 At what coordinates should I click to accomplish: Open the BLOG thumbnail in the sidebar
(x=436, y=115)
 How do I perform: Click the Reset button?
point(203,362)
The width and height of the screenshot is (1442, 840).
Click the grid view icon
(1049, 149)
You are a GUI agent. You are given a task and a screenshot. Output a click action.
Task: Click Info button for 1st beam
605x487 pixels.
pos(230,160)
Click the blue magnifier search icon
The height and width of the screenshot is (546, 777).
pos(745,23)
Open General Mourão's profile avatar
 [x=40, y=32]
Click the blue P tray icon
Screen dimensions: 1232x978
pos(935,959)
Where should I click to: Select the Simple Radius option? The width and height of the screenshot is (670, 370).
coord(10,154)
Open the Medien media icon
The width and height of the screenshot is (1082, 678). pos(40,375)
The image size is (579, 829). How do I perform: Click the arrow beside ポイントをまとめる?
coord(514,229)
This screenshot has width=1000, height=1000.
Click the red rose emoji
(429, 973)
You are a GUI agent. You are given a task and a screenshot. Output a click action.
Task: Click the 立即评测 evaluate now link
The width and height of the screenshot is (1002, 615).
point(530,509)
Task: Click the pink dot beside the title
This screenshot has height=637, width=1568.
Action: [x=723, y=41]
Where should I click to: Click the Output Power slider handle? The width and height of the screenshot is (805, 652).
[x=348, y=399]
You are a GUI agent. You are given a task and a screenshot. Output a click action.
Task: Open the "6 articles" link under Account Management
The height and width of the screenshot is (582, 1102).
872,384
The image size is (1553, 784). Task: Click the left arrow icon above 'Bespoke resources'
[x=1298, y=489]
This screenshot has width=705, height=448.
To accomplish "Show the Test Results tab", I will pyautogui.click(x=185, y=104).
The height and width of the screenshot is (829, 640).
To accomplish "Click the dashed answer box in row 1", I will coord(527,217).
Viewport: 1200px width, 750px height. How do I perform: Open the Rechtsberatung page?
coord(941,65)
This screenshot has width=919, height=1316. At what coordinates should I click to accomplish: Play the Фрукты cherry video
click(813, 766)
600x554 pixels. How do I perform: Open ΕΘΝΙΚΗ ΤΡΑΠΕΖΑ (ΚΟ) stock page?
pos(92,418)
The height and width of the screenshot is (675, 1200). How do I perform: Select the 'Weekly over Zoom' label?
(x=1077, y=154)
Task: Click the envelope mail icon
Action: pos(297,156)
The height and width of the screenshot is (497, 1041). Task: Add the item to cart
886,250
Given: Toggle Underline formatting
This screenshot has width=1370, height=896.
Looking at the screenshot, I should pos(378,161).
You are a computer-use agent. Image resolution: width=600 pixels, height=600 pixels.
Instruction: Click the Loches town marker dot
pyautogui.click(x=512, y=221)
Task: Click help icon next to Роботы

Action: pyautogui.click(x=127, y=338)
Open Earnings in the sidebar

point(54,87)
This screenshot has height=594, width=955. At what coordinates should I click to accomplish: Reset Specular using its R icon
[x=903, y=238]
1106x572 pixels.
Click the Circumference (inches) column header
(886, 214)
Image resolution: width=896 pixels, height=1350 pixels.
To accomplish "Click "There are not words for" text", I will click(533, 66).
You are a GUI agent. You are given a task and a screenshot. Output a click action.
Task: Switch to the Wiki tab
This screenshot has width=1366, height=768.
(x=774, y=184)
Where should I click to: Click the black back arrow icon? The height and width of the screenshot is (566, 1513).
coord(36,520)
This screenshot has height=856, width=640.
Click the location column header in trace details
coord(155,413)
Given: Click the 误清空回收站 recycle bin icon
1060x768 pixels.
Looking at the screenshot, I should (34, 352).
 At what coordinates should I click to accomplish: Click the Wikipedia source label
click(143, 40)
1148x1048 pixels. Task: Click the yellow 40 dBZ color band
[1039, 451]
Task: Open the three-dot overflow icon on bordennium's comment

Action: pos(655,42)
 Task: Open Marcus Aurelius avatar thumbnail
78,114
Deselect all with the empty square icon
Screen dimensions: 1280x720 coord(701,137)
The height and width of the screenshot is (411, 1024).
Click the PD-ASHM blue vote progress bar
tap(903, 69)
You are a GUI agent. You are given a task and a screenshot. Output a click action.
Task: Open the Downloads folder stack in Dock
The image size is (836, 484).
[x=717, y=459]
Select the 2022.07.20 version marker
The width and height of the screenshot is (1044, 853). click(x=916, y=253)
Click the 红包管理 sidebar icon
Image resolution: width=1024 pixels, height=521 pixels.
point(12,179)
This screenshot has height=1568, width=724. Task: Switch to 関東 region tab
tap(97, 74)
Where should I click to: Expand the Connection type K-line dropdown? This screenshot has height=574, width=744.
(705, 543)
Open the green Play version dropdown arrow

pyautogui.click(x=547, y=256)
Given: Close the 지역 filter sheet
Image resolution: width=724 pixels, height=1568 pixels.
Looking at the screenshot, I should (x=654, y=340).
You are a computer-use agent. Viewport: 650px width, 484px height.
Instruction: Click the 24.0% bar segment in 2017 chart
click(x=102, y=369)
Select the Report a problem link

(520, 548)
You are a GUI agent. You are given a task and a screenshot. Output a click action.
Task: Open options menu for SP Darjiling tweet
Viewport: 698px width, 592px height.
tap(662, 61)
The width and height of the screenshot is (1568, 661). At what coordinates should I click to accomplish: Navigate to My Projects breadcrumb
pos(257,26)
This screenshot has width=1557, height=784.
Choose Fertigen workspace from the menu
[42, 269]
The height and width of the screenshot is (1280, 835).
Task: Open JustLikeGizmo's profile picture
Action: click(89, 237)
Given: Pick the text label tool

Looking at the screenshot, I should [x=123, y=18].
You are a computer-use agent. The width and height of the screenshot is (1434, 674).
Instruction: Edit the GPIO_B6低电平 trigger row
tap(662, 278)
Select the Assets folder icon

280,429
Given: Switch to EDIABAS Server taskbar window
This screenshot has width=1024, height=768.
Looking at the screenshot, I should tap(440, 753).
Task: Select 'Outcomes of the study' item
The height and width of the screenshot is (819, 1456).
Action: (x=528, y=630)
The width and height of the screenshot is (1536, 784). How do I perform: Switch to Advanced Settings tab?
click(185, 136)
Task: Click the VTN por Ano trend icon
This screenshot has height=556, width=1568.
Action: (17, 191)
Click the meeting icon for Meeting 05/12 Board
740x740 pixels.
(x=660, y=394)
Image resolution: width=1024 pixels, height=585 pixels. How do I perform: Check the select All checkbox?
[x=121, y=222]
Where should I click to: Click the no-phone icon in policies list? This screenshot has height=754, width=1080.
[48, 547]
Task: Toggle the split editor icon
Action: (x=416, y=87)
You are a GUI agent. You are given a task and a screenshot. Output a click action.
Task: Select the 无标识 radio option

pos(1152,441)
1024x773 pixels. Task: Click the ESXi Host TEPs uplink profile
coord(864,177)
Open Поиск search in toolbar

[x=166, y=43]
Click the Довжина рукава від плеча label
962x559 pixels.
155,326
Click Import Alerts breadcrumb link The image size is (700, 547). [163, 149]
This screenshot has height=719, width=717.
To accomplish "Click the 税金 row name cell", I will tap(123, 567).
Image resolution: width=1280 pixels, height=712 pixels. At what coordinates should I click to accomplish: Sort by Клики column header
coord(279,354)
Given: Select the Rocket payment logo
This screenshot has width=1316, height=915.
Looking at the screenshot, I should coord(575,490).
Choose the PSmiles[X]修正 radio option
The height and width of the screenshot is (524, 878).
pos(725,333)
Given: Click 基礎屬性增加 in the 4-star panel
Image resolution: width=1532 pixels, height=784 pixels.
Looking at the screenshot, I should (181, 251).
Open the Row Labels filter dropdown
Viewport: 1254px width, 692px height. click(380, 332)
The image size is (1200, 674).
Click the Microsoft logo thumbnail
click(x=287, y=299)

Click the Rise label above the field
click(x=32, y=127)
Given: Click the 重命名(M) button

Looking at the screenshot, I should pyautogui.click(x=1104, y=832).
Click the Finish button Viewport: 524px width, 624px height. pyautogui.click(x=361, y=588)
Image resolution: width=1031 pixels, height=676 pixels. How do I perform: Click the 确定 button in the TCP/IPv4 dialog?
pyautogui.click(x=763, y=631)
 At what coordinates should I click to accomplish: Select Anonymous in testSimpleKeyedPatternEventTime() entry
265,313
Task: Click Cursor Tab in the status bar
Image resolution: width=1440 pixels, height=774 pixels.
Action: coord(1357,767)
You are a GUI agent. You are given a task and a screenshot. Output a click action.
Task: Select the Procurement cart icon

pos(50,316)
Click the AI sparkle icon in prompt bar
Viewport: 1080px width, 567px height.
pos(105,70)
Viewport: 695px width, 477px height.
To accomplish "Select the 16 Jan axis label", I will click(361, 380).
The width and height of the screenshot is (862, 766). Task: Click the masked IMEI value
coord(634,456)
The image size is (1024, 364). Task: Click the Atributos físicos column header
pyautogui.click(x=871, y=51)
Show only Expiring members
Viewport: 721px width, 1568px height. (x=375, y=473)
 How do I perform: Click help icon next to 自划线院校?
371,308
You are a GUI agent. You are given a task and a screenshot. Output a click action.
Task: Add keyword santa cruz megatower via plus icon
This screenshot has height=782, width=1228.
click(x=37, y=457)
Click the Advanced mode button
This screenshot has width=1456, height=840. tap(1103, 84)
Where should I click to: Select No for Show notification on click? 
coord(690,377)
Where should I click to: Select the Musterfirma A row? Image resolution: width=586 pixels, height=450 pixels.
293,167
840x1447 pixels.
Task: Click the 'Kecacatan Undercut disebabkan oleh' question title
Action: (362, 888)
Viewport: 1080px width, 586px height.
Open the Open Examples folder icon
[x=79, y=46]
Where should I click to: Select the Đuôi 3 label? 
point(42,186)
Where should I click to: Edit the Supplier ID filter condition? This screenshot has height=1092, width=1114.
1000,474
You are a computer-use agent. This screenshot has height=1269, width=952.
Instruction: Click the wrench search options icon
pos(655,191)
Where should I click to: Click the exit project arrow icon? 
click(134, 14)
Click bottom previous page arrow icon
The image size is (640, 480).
○ ○ ○ ○ ○ ○ ○
Your answer should be the lines above from the one containing "The width and height of the screenshot is (1002, 615)." through the one containing "under Account Management", copied exactly and with both ends kept.

ANSWER BOX:
The width and height of the screenshot is (1002, 615).
point(530,509)
Task: Click the pink dot beside the title
This screenshot has height=637, width=1568.
Action: [x=723, y=41]
Where should I click to: Click the Output Power slider handle? The width and height of the screenshot is (805, 652).
[x=348, y=399]
You are a GUI agent. You are given a task and a screenshot. Output a click action.
Task: Open the "6 articles" link under Account Management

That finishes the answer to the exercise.